= Entries shown =
[Begin]

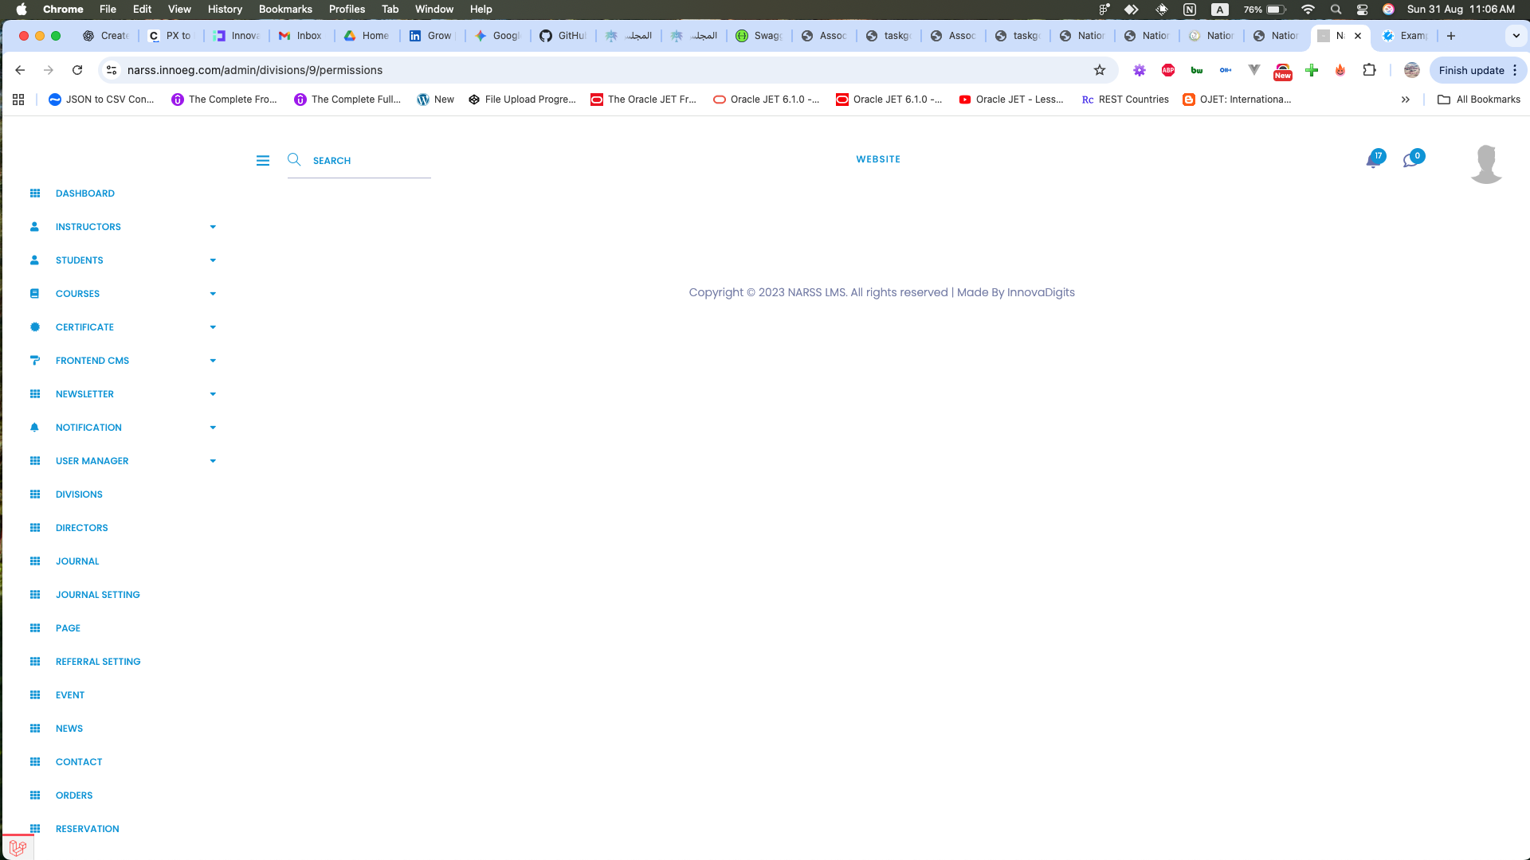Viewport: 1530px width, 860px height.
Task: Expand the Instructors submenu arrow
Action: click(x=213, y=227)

[End]
[Begin]

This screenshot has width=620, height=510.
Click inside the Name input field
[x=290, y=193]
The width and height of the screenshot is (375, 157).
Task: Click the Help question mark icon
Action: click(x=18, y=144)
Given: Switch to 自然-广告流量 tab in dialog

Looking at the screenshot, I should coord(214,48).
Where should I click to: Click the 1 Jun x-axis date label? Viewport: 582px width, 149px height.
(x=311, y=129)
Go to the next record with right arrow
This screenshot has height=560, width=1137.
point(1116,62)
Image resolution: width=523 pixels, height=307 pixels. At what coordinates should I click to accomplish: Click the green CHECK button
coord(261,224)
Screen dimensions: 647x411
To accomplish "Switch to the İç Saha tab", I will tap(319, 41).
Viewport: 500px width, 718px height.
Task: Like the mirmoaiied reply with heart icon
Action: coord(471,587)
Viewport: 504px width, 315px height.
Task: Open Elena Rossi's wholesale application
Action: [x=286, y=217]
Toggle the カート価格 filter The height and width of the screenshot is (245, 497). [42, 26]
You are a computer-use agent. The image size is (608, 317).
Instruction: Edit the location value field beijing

[End]

= Work to do =
Rewrite the rows from the line with "Go to the next record with right arrow" to the line with "coord(261,224)", requests included, and raise every coordinate in the answers by 39. Leave all other numbers as they are.

= Result of this task =
Go to the next record with right arrow
This screenshot has height=560, width=1137.
point(1155,101)
Image resolution: width=523 pixels, height=307 pixels. At what coordinates should I click to accomplish: Click the green CHECK button
coord(300,263)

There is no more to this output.